Collected data listing

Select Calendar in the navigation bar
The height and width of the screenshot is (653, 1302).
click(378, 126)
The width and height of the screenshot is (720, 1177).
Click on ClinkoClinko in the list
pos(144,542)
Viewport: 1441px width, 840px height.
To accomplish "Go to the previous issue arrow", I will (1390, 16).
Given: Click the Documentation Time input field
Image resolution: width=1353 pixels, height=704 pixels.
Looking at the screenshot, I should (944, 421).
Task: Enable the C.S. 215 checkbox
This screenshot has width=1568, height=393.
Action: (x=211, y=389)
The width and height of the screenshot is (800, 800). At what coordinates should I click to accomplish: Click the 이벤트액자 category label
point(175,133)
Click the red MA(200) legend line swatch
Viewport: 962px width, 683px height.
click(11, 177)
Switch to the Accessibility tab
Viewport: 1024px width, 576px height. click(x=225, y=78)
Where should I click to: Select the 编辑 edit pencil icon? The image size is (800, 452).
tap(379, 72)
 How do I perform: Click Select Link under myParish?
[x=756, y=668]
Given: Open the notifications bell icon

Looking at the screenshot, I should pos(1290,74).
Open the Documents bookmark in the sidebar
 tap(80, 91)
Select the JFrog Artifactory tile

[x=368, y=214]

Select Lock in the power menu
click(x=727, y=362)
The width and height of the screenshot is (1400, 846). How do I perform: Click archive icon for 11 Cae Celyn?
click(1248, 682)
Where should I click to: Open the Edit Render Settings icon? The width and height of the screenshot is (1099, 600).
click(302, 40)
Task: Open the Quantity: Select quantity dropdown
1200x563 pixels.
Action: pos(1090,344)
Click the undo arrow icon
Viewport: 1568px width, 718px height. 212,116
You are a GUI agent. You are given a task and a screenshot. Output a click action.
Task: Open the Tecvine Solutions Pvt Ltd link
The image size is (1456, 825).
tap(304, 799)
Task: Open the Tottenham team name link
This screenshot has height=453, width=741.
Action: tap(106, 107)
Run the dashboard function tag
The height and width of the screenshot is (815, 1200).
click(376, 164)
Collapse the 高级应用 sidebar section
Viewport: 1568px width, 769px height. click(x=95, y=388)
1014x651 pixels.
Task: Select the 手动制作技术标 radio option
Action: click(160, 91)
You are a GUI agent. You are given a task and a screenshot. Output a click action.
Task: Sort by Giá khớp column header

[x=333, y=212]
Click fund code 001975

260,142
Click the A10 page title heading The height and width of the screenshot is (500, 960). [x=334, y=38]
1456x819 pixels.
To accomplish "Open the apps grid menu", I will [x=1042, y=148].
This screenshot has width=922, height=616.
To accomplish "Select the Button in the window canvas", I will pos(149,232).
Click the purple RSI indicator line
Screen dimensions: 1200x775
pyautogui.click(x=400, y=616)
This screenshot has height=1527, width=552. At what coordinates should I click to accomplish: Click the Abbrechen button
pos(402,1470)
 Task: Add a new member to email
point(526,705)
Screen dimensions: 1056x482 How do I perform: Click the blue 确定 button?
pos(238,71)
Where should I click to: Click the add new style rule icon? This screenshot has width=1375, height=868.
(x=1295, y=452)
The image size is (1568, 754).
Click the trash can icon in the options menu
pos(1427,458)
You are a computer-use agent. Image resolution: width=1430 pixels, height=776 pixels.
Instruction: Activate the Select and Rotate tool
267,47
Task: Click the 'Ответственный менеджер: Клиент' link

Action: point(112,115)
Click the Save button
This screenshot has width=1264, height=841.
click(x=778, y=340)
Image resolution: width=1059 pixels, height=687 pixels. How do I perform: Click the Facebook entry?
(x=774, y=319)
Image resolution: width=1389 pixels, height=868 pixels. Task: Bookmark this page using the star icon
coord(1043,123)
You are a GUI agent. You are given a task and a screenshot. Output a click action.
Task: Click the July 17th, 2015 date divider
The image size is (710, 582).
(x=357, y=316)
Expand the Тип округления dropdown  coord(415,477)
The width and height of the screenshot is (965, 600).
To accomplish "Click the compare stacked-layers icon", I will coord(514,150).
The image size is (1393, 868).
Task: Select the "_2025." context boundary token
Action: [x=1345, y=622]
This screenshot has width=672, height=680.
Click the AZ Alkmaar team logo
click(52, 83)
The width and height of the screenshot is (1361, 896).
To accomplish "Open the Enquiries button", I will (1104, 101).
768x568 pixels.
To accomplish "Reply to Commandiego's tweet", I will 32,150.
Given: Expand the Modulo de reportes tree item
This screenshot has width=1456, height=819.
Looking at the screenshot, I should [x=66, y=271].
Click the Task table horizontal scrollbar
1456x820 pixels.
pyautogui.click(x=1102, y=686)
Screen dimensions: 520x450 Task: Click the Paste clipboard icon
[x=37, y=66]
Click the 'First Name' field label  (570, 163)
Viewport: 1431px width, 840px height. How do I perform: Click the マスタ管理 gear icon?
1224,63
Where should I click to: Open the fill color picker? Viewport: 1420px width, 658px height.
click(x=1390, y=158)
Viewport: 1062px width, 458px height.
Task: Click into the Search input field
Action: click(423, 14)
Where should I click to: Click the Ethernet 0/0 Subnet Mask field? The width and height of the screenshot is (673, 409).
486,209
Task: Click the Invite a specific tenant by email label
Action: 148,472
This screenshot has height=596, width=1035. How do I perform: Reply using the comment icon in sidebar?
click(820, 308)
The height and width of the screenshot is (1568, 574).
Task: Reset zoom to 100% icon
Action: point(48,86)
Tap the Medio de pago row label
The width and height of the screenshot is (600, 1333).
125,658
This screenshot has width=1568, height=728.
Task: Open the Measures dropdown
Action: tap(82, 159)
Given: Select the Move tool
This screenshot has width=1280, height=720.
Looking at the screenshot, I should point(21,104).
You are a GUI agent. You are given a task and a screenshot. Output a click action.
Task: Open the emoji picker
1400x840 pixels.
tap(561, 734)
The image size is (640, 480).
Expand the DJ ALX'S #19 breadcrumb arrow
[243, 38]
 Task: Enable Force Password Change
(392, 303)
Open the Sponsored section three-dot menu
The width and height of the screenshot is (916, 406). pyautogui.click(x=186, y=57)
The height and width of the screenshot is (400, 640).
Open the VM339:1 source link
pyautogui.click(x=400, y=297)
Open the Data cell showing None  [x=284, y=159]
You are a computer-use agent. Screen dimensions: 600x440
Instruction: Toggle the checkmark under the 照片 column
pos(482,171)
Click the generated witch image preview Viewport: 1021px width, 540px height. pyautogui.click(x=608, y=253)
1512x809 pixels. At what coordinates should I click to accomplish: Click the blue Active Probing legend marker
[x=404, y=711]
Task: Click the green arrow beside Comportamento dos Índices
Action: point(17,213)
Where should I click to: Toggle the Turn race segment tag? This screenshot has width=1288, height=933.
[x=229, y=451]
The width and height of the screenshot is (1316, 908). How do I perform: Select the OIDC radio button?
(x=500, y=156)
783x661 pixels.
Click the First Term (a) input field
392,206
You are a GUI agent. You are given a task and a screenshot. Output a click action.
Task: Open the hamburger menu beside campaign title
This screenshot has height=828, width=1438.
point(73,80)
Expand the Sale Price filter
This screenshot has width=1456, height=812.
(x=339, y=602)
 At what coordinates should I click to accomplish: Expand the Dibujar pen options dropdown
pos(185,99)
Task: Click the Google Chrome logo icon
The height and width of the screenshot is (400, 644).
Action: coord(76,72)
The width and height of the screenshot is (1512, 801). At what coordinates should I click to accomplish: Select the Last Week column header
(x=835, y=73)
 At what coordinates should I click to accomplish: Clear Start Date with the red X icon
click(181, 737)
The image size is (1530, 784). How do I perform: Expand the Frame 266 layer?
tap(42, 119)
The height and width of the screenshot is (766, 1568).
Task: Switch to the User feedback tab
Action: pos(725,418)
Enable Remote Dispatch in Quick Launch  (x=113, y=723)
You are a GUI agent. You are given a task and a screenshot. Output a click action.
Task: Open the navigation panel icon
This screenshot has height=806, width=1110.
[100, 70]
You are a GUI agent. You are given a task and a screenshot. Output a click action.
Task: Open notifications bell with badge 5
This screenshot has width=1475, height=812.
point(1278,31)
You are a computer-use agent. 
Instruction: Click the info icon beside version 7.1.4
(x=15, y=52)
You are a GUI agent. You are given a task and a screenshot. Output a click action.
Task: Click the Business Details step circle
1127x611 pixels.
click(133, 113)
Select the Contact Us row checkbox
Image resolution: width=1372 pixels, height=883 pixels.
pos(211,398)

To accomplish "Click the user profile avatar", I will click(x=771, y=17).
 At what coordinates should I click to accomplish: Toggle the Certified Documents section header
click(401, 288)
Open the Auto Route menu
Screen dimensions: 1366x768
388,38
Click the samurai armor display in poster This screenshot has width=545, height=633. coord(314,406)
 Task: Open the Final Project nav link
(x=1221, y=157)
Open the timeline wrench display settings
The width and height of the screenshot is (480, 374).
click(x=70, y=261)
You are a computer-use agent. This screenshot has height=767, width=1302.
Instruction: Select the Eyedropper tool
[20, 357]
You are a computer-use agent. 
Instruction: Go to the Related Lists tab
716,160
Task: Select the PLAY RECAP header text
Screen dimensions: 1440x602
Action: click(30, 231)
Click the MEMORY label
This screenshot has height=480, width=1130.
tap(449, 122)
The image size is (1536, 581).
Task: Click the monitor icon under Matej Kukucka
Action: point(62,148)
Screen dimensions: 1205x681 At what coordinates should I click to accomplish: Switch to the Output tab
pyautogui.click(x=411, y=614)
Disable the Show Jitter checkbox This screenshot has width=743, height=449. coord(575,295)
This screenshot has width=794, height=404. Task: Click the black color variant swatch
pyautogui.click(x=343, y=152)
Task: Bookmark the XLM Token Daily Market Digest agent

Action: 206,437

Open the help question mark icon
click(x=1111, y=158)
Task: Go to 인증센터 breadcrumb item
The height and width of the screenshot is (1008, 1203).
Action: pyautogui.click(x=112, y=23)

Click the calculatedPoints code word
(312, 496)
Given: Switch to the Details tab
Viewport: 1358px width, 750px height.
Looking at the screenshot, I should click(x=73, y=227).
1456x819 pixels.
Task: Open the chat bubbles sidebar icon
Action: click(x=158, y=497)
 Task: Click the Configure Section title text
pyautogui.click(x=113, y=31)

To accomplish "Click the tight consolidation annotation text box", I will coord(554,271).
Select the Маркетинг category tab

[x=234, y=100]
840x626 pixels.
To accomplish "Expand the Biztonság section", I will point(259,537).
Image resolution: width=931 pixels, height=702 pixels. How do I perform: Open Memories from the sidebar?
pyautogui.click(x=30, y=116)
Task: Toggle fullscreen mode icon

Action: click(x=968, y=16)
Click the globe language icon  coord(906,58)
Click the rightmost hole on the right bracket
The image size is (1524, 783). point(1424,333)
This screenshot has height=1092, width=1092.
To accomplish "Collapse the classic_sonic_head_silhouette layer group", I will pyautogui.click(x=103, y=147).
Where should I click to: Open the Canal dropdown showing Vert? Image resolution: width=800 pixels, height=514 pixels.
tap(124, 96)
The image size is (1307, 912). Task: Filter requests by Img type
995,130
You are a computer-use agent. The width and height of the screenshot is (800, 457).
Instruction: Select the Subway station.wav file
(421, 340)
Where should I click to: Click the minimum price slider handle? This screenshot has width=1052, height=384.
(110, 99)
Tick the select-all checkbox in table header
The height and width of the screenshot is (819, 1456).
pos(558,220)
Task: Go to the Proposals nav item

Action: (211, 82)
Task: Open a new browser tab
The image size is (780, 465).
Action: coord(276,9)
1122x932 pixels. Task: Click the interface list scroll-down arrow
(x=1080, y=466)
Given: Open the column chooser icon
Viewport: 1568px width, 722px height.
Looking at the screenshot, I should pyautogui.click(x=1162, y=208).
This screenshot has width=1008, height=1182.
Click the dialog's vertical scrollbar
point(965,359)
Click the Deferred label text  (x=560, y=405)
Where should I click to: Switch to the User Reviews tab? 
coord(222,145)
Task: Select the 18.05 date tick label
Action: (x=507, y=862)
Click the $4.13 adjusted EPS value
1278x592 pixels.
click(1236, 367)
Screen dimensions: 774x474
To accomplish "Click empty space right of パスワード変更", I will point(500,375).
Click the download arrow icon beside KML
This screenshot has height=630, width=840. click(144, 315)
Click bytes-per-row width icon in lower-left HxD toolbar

**DESCRIPTION OF THE TASK**:
Lay out the lines of the listing from the line containing "Where should I click to: Open the Canal" through the line containing "Click the Deferred", both included, as a Markdown table with the columns Row and Line. Number the rows in order and leave out any blank lines.

**SOLUTION FOR THIS PROBLEM**:
| Row | Line |
|---|---|
| 1 | Where should I click to: Open the Canal dropdown showing Vert? Image resolution: width=800 pixels, height=514 pixels. |
| 2 | tap(124, 96) |
| 3 | The image size is (1307, 912). Task: Filter requests by Img type |
| 4 | 995,130 |
| 5 | You are a computer-use agent. The width and height of the screenshot is (800, 457). |
| 6 | Instruction: Select the Subway station.wav file |
| 7 | (421, 340) |
| 8 | Where should I click to: Click the minimum price slider handle? This screenshot has width=1052, height=384. |
| 9 | (110, 99) |
| 10 | Tick the select-all checkbox in table header |
| 11 | The height and width of the screenshot is (819, 1456). |
| 12 | pos(558,220) |
| 13 | Task: Go to the Proposals nav item |
| 14 | Action: (211, 82) |
| 15 | Task: Open a new browser tab |
| 16 | The image size is (780, 465). |
| 17 | Action: coord(276,9) |
| 18 | 1122x932 pixels. Task: Click the interface list scroll-down arrow |
| 19 | (x=1080, y=466) |
| 20 | Given: Open the column chooser icon |
| 21 | Viewport: 1568px width, 722px height. |
| 22 | Looking at the screenshot, I should pyautogui.click(x=1162, y=208). |
| 23 | This screenshot has width=1008, height=1182. |
| 24 | Click the dialog's vertical scrollbar |
| 25 | point(965,359) |
| 26 | Click the Deferred label text  (x=560, y=405) |